→ Directions for this task: Pull every line holding the word "sidebar" out of the data and copy it.
+++ Data supplied
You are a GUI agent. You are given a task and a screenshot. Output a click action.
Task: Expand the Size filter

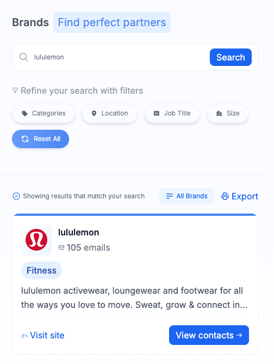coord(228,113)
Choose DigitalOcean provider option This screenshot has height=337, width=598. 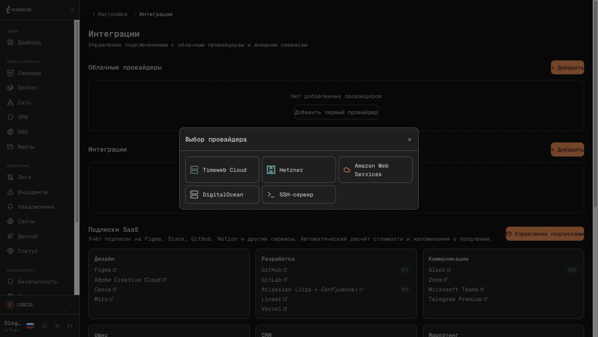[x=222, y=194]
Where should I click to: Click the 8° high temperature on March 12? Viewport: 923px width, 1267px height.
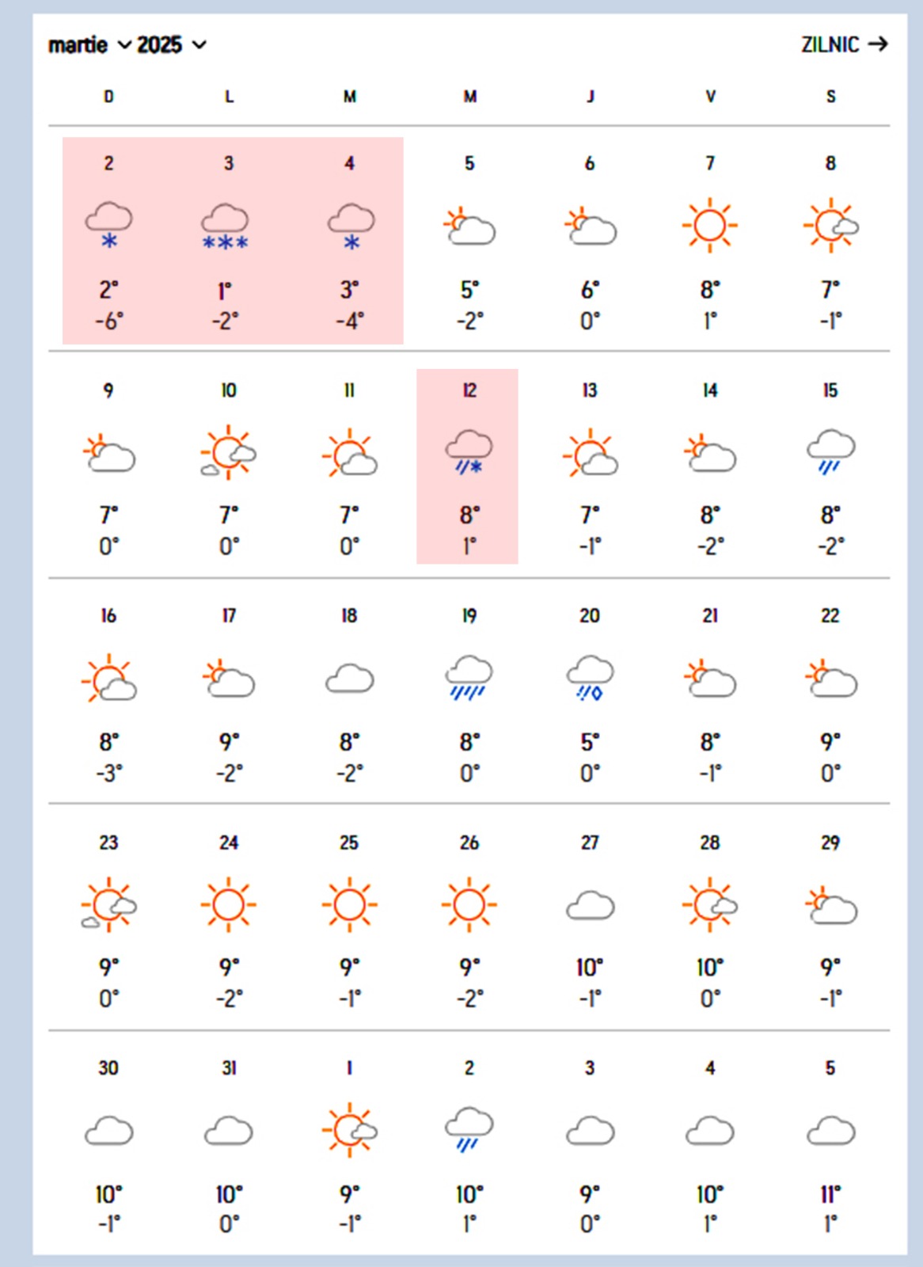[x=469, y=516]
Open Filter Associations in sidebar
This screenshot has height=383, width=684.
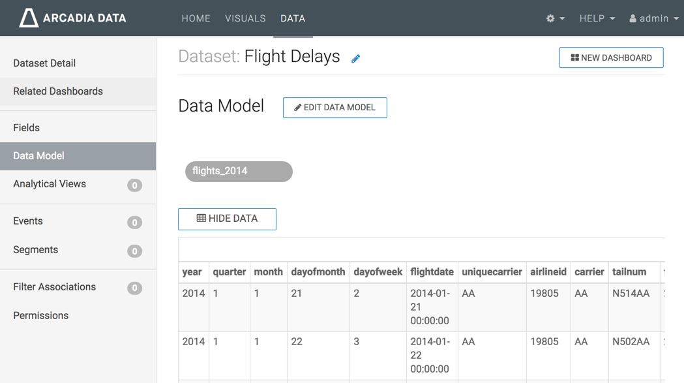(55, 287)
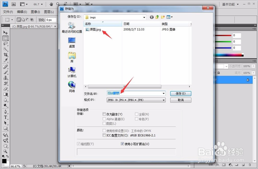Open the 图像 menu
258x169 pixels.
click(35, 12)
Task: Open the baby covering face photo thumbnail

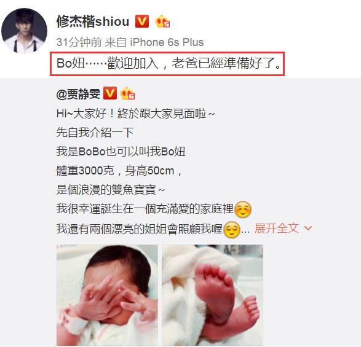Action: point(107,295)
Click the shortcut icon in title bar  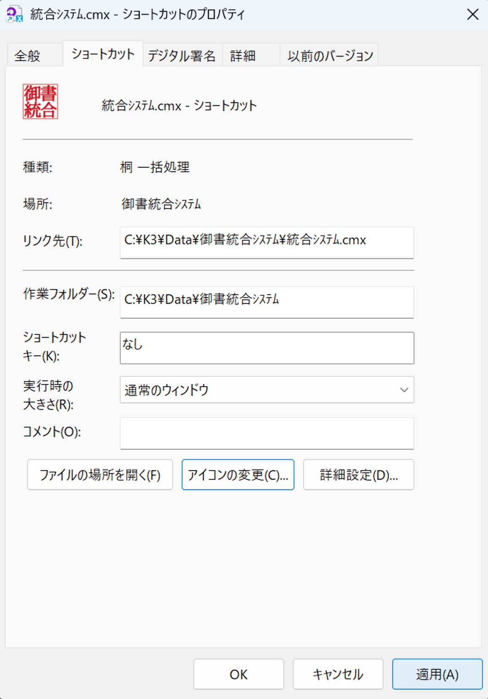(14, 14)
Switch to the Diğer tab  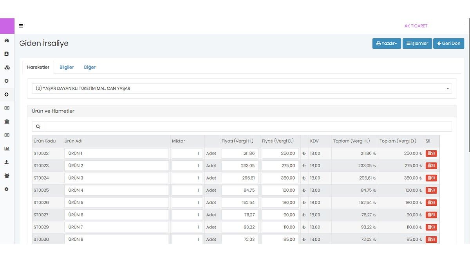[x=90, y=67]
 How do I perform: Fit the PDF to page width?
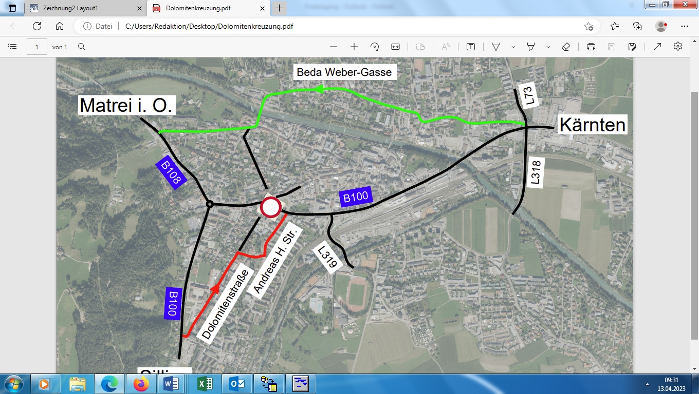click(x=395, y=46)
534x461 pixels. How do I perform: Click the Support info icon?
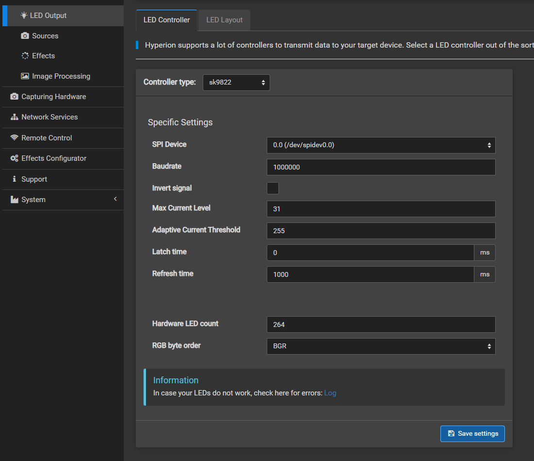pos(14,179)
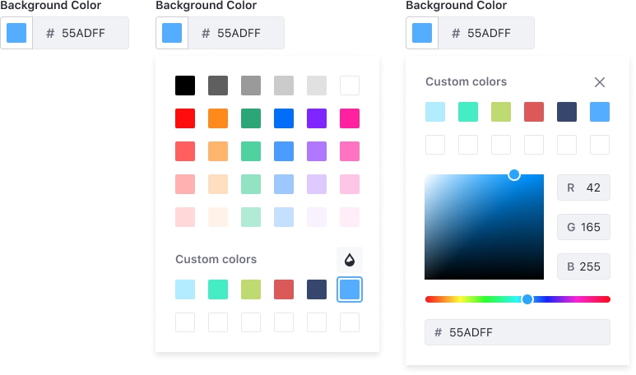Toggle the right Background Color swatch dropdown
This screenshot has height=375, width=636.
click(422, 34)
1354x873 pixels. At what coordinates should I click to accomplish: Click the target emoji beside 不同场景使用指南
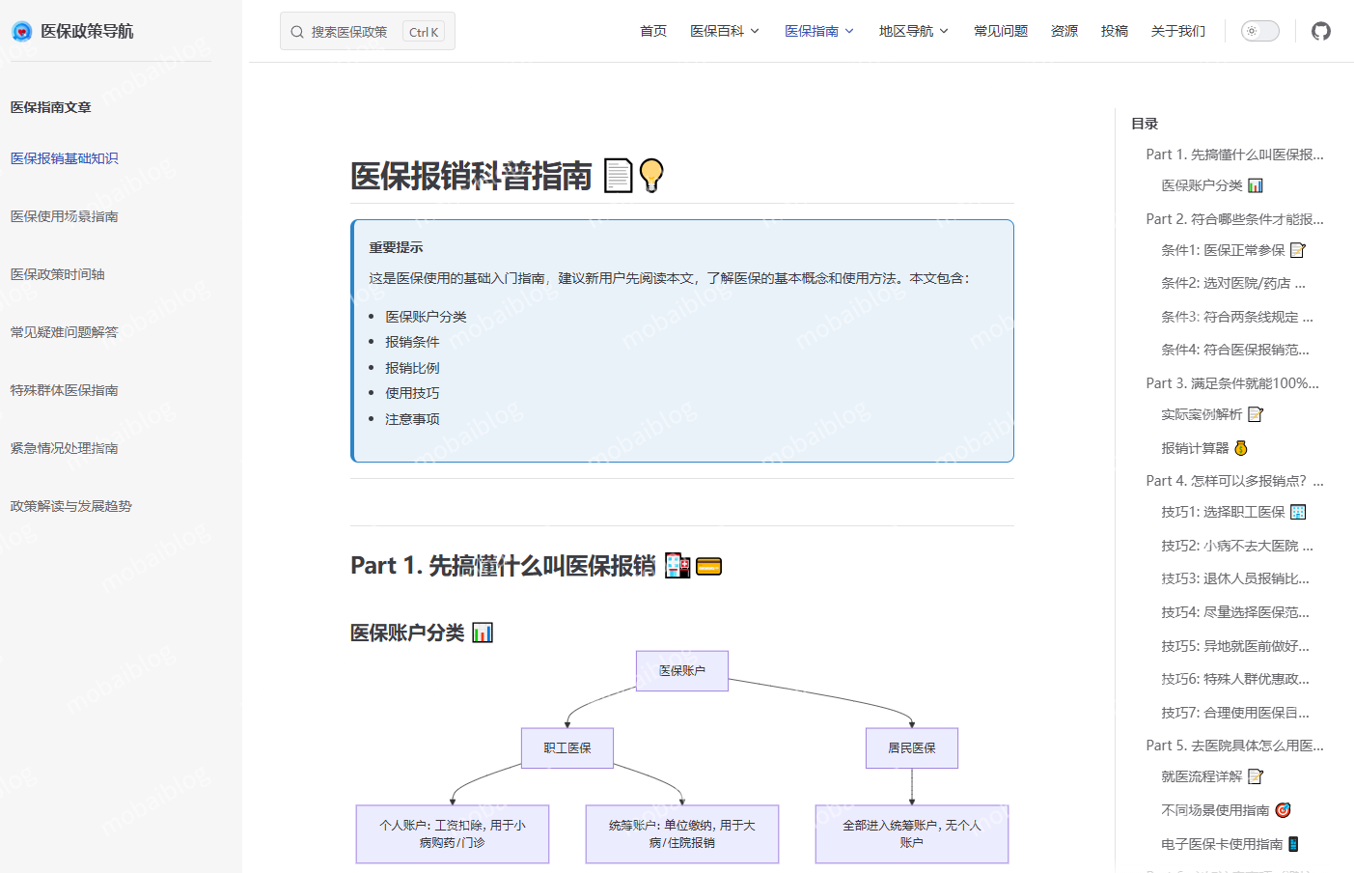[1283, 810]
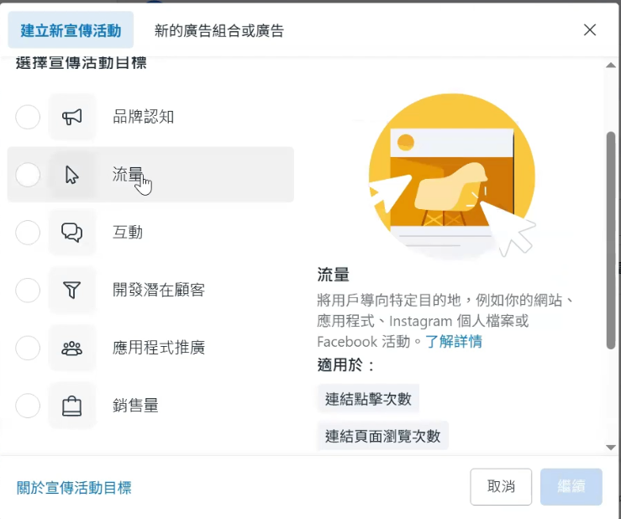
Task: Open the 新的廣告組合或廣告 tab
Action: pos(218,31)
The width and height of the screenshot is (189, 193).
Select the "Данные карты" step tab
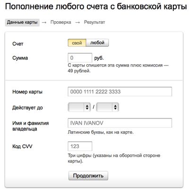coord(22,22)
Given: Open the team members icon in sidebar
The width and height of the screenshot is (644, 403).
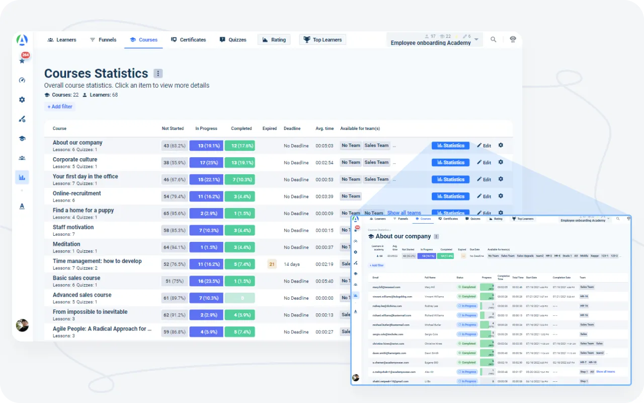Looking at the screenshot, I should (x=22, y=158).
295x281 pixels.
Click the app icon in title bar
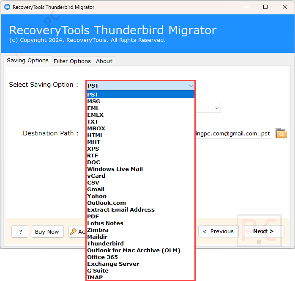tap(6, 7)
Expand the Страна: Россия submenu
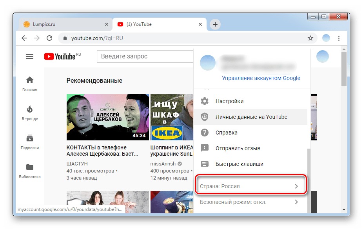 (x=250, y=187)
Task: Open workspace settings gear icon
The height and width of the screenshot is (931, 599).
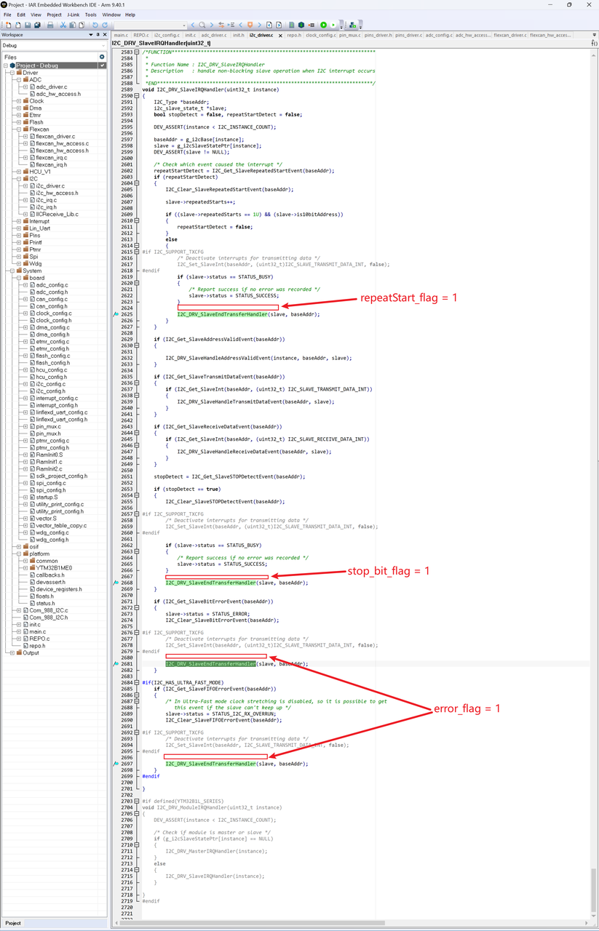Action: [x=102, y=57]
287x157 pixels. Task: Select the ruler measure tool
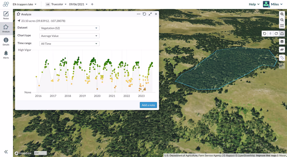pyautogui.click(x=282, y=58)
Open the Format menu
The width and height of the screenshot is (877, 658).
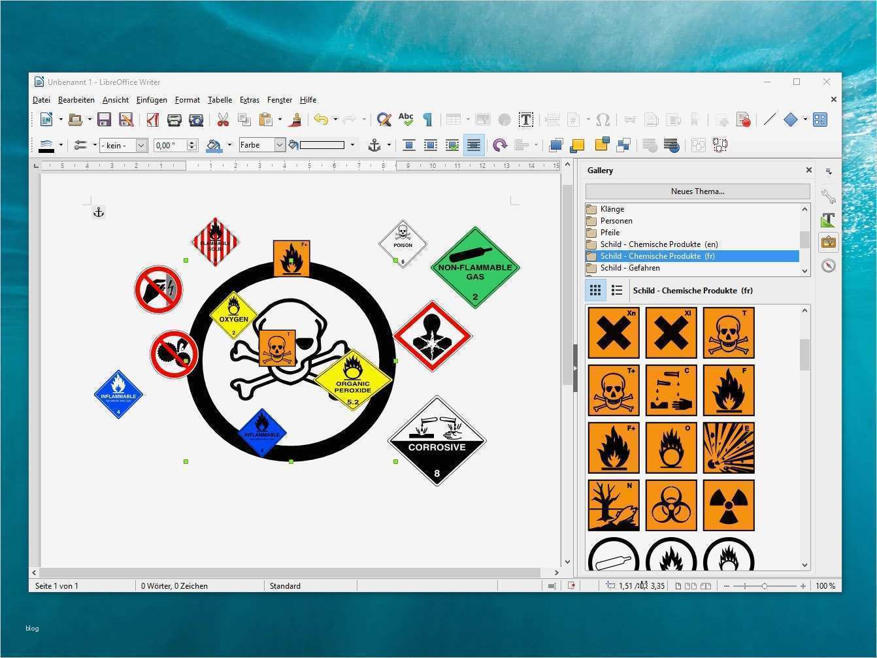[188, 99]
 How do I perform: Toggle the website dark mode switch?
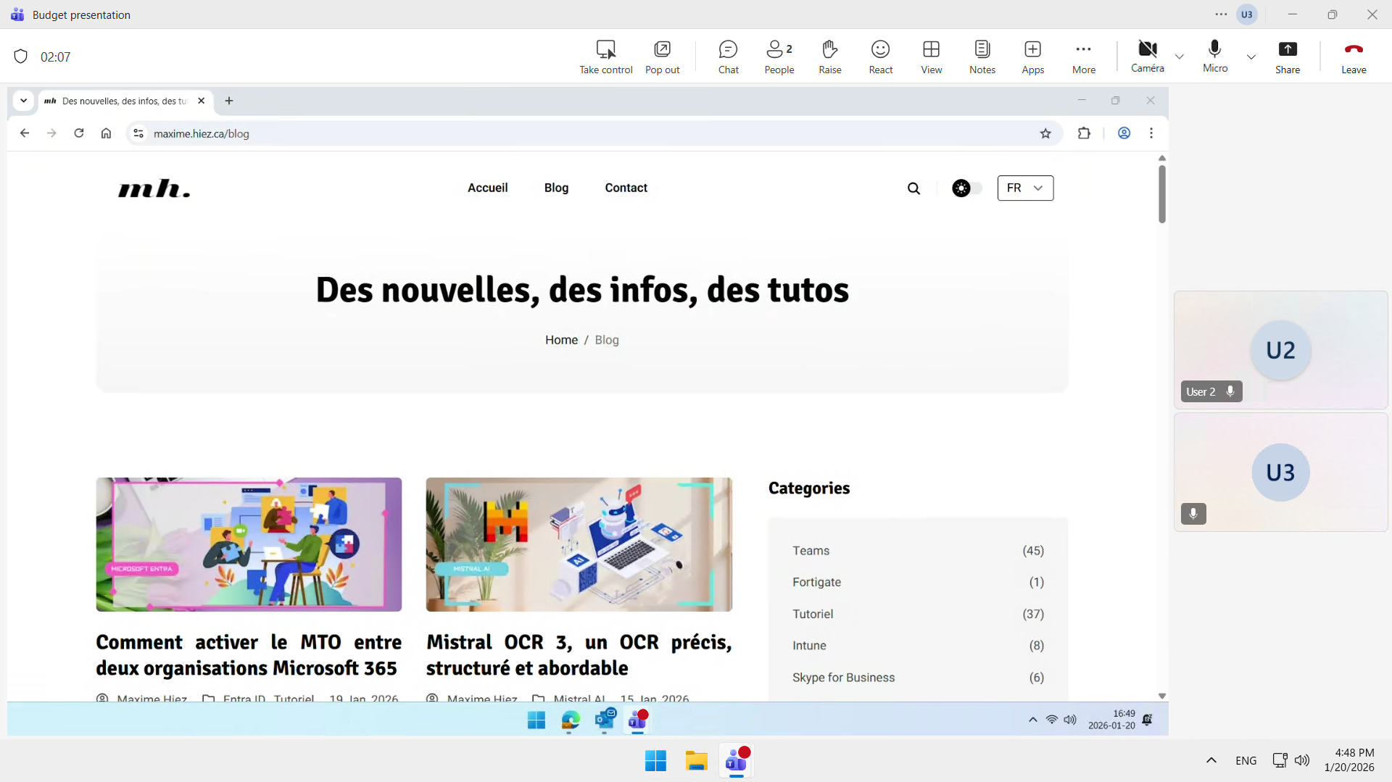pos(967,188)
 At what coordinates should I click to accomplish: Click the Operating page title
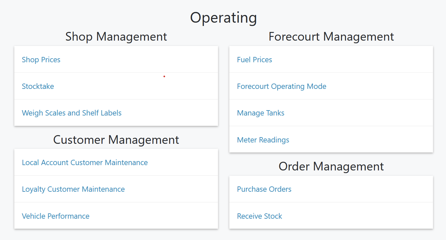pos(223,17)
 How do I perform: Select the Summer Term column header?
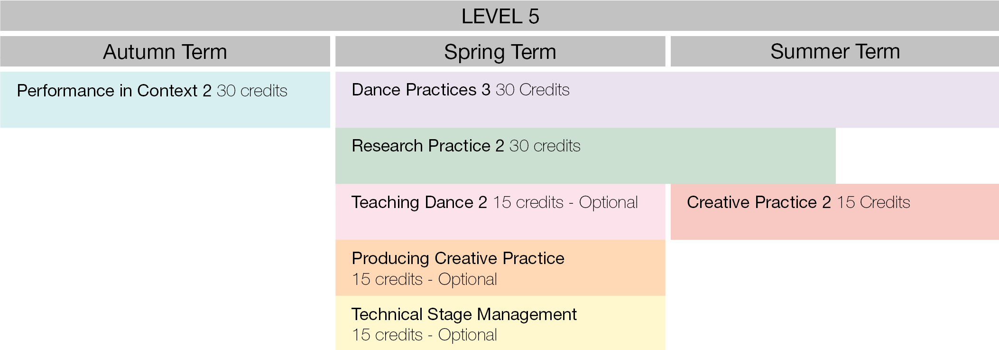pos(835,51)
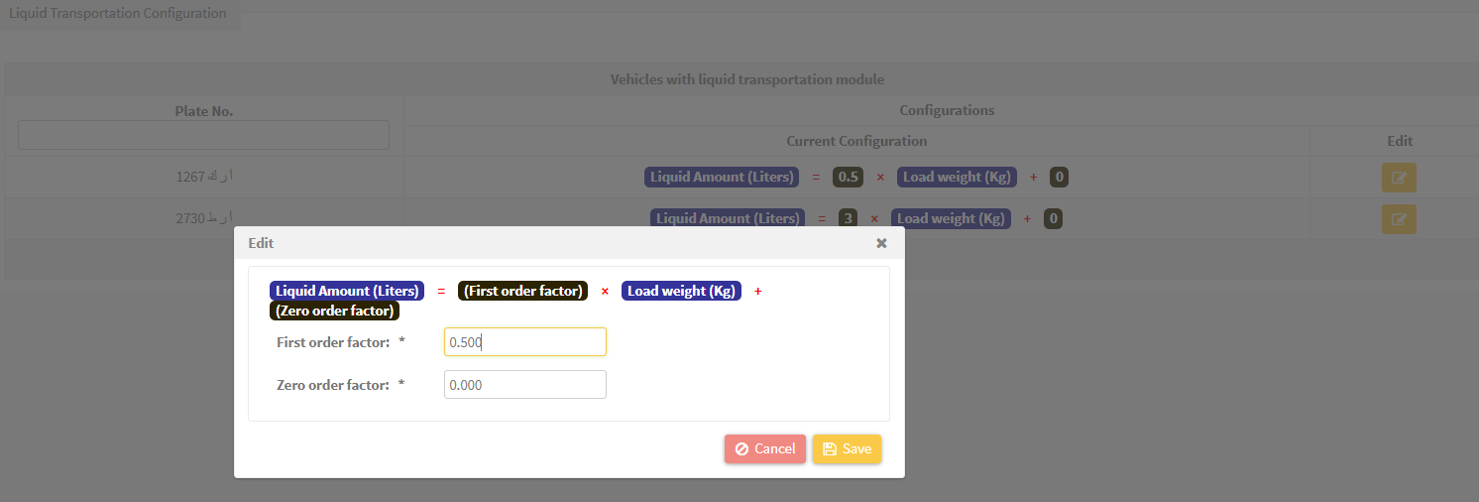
++++++
→ Answer section:
Open Filter Associations in sidebar
Given: Open the team members icon in sidebar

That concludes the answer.